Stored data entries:
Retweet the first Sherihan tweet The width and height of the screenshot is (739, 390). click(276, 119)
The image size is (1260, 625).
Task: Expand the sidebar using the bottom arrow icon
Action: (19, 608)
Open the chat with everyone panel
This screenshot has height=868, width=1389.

**Assigned task**
Each entry in the data should be restated exactly as it was written.

**Answer box**
Retweet the first Sherihan tweet The width and height of the screenshot is (739, 390). click(276, 119)
The image size is (1260, 625).
Task: Expand the sidebar using the bottom arrow icon
Action: (19, 608)
Open the chat with everyone panel
This screenshot has height=868, width=1389.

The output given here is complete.